(Authorisation for BNP Paribas to buy back its own shares)
The Annual General Meeting, in accordance with the quorum and majority requirements applicable to Ordinary General Meetings, authorises the Board of Directors, pursuant to the provisions of articles L.225-209 et seq. of the French Commercial Code, to purchase a number of shares representing up to 10% of the shares comprising the share capital of BNP Paribas, or, for illustrative purposes, as
of 10 January 2014, the date on which the share capital was last recorded, a maximum of 124,516,280 shares.
The Annual General Meeting hereby resolves that shares may be purchased:
- with a view to their cancellation in situations identified by the Extraordinary General Meeting;
- in order to honour the obligations linked to the issuance of equity instruments, stock option plans, bonus share awards, the allotment or sale of shares to employees as part of a profit-sharing scheme, employee shareholding or Corporate Savings Plans, or any other type of share grant for employees and corporate officers of BNP Paribas and the companies controlled exclusively by
BNP Paribas within the meaning of article L.233-16 of the French Commercial Code;
- for the purposes of holding and subsequently remitting same in exchange or as payment for external growth, merger, spin-off or contribution operations;
- under a liquidity contract in accordance with the code of conduct recognised by the French financial markets authority (Autorité des Marchés Financiers);
- for asset and financial management purposes.
Such shares may be purchased at any time, except during a public offer for BNP Paribas shares, in accordance with the regulations in force, by any means, including via block purchases or the use of derivatives traded on a regulated market or over the counter.

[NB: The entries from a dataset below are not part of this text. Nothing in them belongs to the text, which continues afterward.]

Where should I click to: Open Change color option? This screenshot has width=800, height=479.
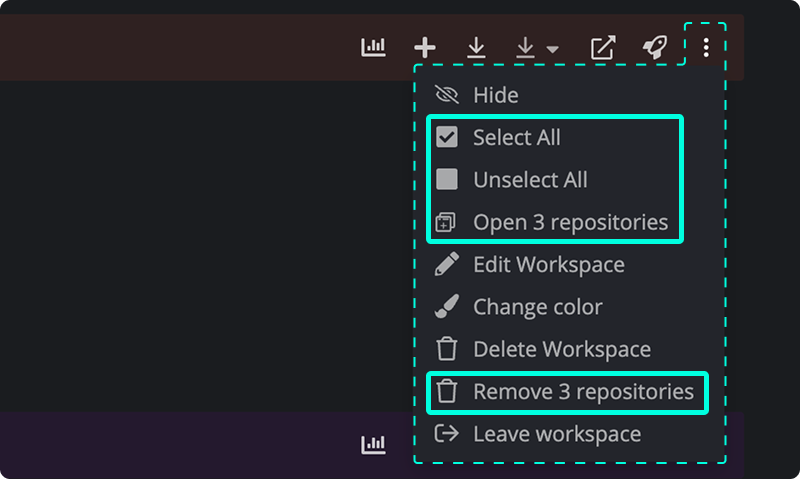pyautogui.click(x=538, y=307)
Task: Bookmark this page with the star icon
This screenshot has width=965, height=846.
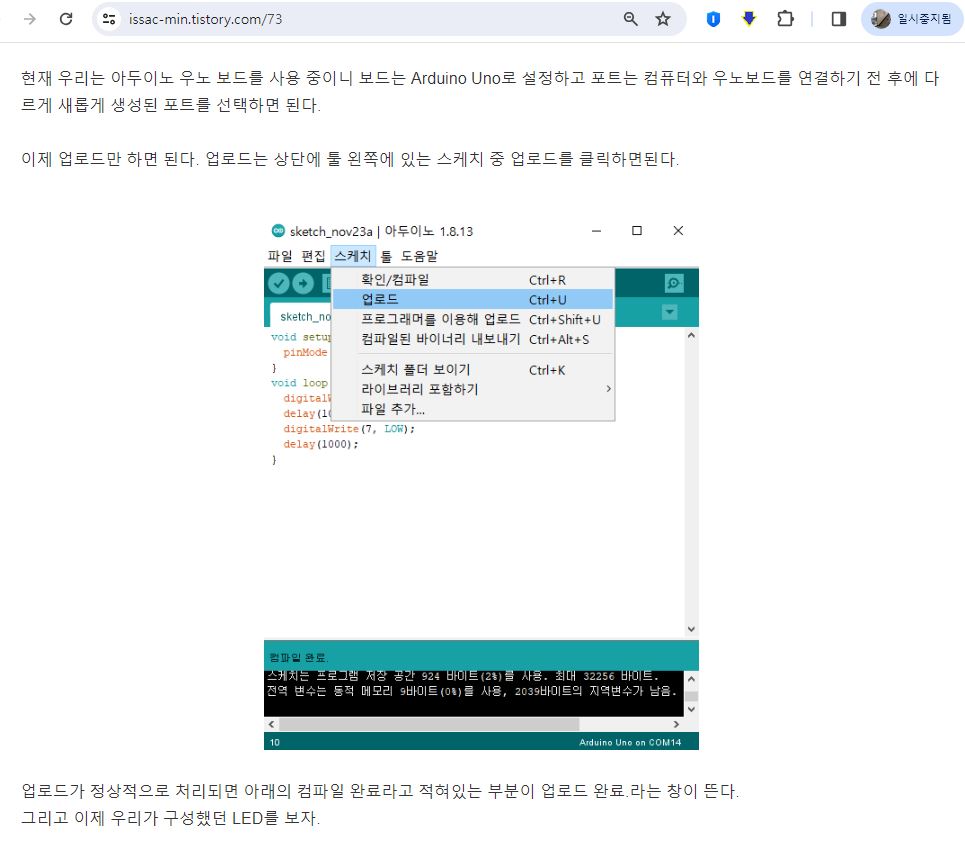Action: [x=663, y=19]
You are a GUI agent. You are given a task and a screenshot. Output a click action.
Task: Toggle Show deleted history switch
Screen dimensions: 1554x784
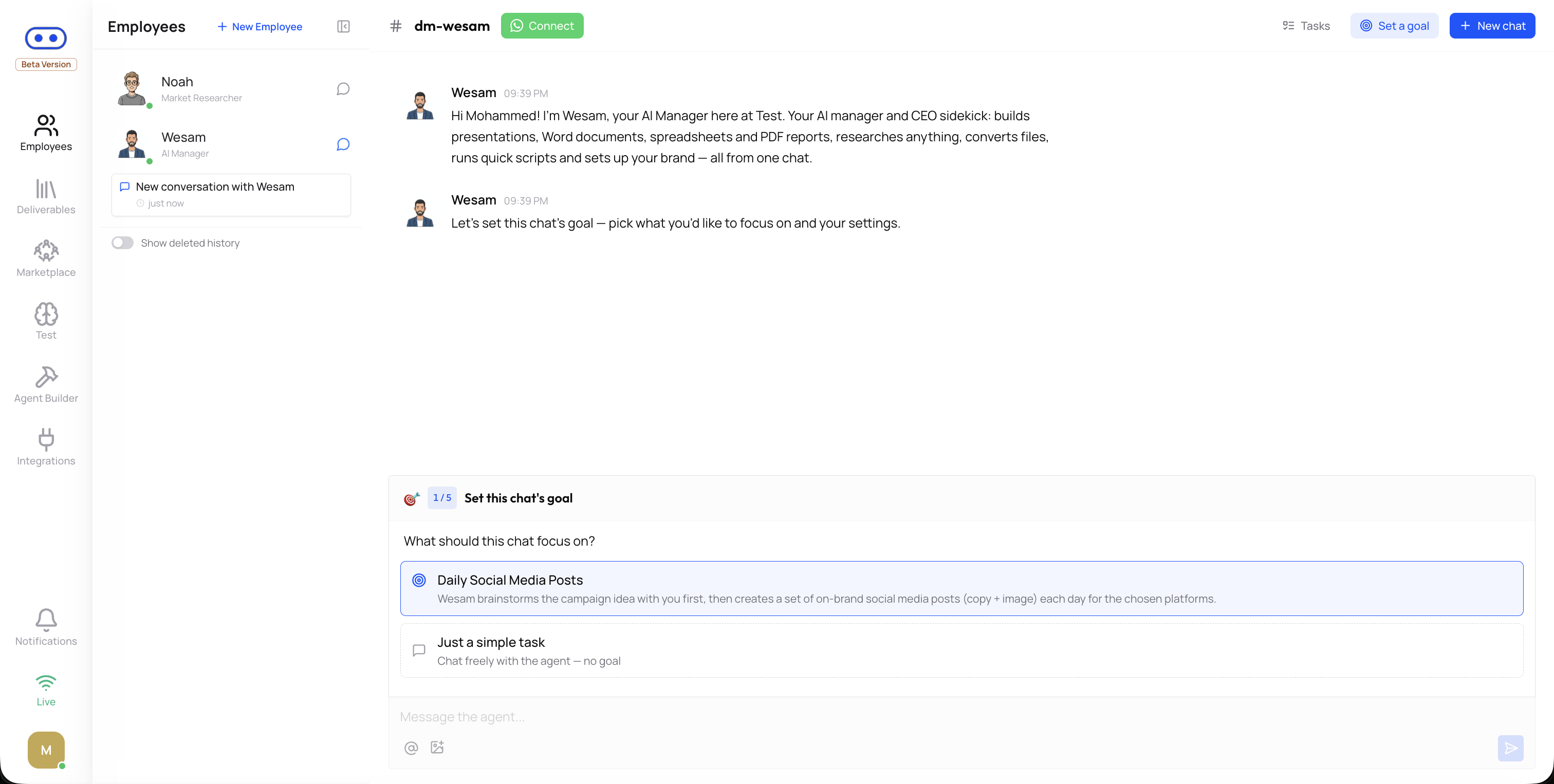pyautogui.click(x=122, y=243)

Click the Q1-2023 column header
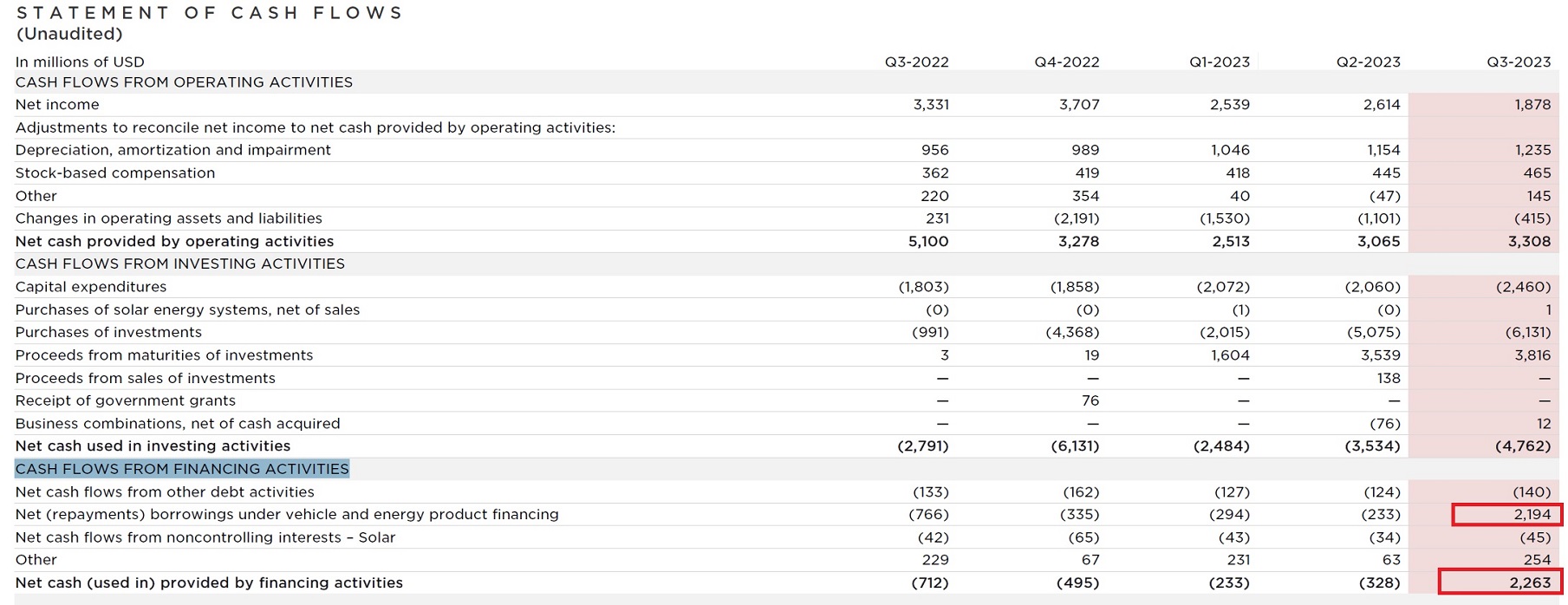[1219, 62]
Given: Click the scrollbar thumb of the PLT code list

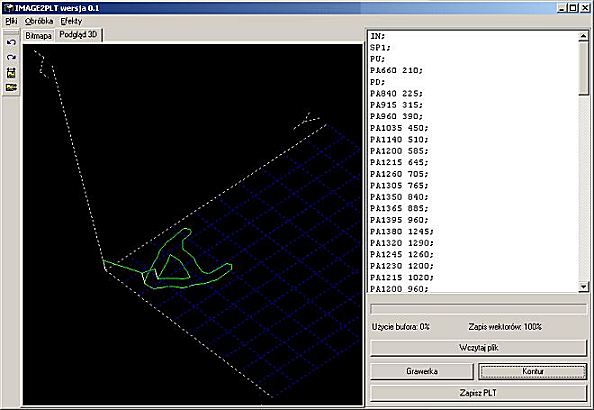Looking at the screenshot, I should click(x=583, y=68).
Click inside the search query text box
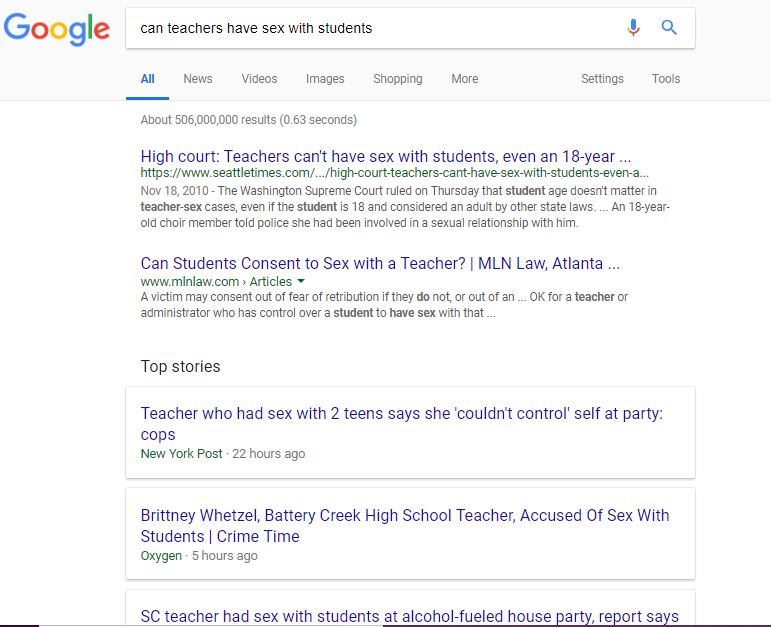 pos(374,28)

The maximum purchase price cannot exceed EUR 70 per share, thus, given the number of shares making up the share capital as of
10 January 2014, and subject to any adjustments following any corporate action, a maximum purchase amount of EUR 8,716,139,600.
The Annual General Meeting vests every authority in the Board of Directors, with the option of delegating such authority in the conditions laid down by law, to act on this authorisation, and specifically to place any stock market orders, enter into any agreement with a view to keeping registers of share purchases and sales, file any declarations with the French financial markets authority, comply with any other formalities and declarations, and in general to do whatever it deems necessary.
The authorisation hereby granted, which supersedes and replaces that granted by Resolution 6 of the Annual General Meeting of 15 May 2013, shall be valid for a period of 18 months from the date of this meeting.
Presentation of the resolution
The fifth resolution is proposed that the shareholders authorise the Board, for 18 months, to implement a share buyback programme until the Company holds, in accordance with the law, a maximum of 10% of its share capital.
These buybacks would meet several objectives, including:
Purchases may occur at any time, except in the case of public offers for the Company’s shares.
The Board of Directors shall ensure that such buybacks are conducted in compliance with prudential requirements as laid down by regulations and the Autorité de Contrôle Prudentiel et de Résolution.